↓↓↓
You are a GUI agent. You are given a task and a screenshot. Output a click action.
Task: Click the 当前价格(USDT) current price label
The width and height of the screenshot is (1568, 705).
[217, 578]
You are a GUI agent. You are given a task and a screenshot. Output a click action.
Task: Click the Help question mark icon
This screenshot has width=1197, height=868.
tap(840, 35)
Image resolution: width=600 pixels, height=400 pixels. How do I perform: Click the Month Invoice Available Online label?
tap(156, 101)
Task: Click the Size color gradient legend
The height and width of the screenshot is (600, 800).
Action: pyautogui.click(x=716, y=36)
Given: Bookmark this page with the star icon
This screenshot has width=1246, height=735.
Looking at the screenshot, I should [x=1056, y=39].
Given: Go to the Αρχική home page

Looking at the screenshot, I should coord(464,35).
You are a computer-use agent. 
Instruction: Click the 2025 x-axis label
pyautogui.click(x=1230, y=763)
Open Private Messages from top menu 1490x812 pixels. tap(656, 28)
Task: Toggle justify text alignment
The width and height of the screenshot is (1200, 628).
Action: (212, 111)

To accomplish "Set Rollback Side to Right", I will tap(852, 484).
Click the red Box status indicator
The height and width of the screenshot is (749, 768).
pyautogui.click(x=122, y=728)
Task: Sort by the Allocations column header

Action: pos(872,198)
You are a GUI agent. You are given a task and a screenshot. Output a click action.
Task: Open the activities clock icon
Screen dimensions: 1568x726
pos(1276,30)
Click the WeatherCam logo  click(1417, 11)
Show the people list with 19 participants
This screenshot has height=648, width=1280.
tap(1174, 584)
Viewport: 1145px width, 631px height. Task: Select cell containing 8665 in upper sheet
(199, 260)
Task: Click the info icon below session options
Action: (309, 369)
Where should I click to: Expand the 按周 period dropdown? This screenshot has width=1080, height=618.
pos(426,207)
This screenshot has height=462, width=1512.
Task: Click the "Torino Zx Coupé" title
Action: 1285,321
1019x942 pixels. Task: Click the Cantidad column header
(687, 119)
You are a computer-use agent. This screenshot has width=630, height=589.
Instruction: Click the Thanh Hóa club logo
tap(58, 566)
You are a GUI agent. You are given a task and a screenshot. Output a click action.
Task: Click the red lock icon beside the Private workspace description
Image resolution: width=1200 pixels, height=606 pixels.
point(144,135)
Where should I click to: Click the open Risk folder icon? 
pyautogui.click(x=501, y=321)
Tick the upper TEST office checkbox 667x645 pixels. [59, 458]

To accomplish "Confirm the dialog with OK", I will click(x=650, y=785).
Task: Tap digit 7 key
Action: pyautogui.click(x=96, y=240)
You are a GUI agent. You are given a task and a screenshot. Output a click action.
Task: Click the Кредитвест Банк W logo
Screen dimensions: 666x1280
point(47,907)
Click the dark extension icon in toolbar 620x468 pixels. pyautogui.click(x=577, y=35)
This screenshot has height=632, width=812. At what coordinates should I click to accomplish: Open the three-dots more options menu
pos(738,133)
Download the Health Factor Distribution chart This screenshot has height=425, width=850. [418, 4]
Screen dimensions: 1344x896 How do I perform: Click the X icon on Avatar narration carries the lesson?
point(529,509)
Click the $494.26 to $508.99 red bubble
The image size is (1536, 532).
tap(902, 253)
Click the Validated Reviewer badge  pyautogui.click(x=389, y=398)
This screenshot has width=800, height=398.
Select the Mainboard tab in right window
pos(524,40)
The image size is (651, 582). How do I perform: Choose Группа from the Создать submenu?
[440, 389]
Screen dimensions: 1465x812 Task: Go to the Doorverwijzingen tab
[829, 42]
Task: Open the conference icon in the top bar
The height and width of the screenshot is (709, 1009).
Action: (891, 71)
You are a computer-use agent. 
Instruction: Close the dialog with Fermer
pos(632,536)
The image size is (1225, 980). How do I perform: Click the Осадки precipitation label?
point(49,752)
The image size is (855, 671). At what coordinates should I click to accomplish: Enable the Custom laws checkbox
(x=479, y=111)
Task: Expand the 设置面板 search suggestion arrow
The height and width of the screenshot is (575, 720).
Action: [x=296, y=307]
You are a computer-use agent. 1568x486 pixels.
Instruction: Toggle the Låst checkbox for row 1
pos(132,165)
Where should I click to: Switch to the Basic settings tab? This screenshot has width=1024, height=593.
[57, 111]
↑↑↑
### Task to carry out
The records above must be restated. Preserve every word.

### Answer area
You are a GUI agent. You are given a task and a screenshot. Output a click action.
Task: Click the 当前价格(USDT) current price label
The width and height of the screenshot is (1568, 705).
[217, 578]
You are a GUI agent. You are given a task and a screenshot. Output a click action.
Task: Click the Help question mark icon
This screenshot has width=1197, height=868.
tap(840, 35)
Image resolution: width=600 pixels, height=400 pixels. How do I perform: Click the Month Invoice Available Online label?
tap(156, 101)
Task: Click the Size color gradient legend
The height and width of the screenshot is (600, 800).
Action: pyautogui.click(x=716, y=36)
Given: Bookmark this page with the star icon
This screenshot has width=1246, height=735.
Looking at the screenshot, I should [x=1056, y=39].
Given: Go to the Αρχική home page

Looking at the screenshot, I should coord(464,35).
You are a computer-use agent. 
Instruction: Click the 2025 x-axis label
pyautogui.click(x=1230, y=763)
Open Private Messages from top menu 1490x812 pixels. tap(656, 28)
Task: Toggle justify text alignment
The width and height of the screenshot is (1200, 628).
Action: (212, 111)

To accomplish "Set Rollback Side to Right", I will tap(852, 484).
Click the red Box status indicator
The height and width of the screenshot is (749, 768).
pyautogui.click(x=122, y=728)
Task: Sort by the Allocations column header

Action: pos(872,198)
You are a GUI agent. You are given a task and a screenshot. Output a click action.
Task: Open the activities clock icon
Screen dimensions: 1568x726
pos(1276,30)
Click the WeatherCam logo  click(1417, 11)
Show the people list with 19 participants
This screenshot has height=648, width=1280.
tap(1174, 584)
Viewport: 1145px width, 631px height. Task: Select cell containing 8665 in upper sheet
(199, 260)
Task: Click the info icon below session options
Action: (309, 369)
Where should I click to: Expand the 按周 period dropdown? This screenshot has width=1080, height=618.
pos(426,207)
This screenshot has height=462, width=1512.
Task: Click the "Torino Zx Coupé" title
Action: 1285,321
1019x942 pixels. Task: Click the Cantidad column header
(687, 119)
You are a computer-use agent. This screenshot has width=630, height=589.
Instruction: Click the Thanh Hóa club logo
tap(58, 566)
You are a GUI agent. You are given a task and a screenshot. Output a click action.
Task: Click the red lock icon beside the Private workspace description
Image resolution: width=1200 pixels, height=606 pixels.
point(144,135)
Where should I click to: Click the open Risk folder icon? 
pyautogui.click(x=501, y=321)
Tick the upper TEST office checkbox 667x645 pixels. [59, 458]

To accomplish "Confirm the dialog with OK", I will click(x=650, y=785).
Task: Tap digit 7 key
Action: pyautogui.click(x=96, y=240)
You are a GUI agent. You are given a task and a screenshot. Output a click action.
Task: Click the Кредитвест Банк W logo
Screen dimensions: 666x1280
point(47,907)
Click the dark extension icon in toolbar 620x468 pixels. pyautogui.click(x=577, y=35)
This screenshot has height=632, width=812. At what coordinates should I click to accomplish: Open the three-dots more options menu
pos(738,133)
Download the Health Factor Distribution chart This screenshot has height=425, width=850. [418, 4]
Screen dimensions: 1344x896 How do I perform: Click the X icon on Avatar narration carries the lesson?
point(529,509)
Click the $494.26 to $508.99 red bubble
The image size is (1536, 532).
tap(902, 253)
Click the Validated Reviewer badge  pyautogui.click(x=389, y=398)
This screenshot has width=800, height=398.
Select the Mainboard tab in right window
pos(524,40)
The image size is (651, 582). How do I perform: Choose Группа from the Создать submenu?
[440, 389]
Screen dimensions: 1465x812 Task: Go to the Doorverwijzingen tab
[829, 42]
Task: Open the conference icon in the top bar
The height and width of the screenshot is (709, 1009).
Action: (891, 71)
You are a computer-use agent. 
Instruction: Close the dialog with Fermer
pos(632,536)
The image size is (1225, 980). How do I perform: Click the Осадки precipitation label?
point(49,752)
The image size is (855, 671). At what coordinates should I click to accomplish: Enable the Custom laws checkbox
(x=479, y=111)
Task: Expand the 设置面板 search suggestion arrow
The height and width of the screenshot is (575, 720).
Action: [x=296, y=307]
You are a computer-use agent. 1568x486 pixels.
Instruction: Toggle the Låst checkbox for row 1
pos(132,165)
Where should I click to: Switch to the Basic settings tab? This screenshot has width=1024, height=593.
[57, 111]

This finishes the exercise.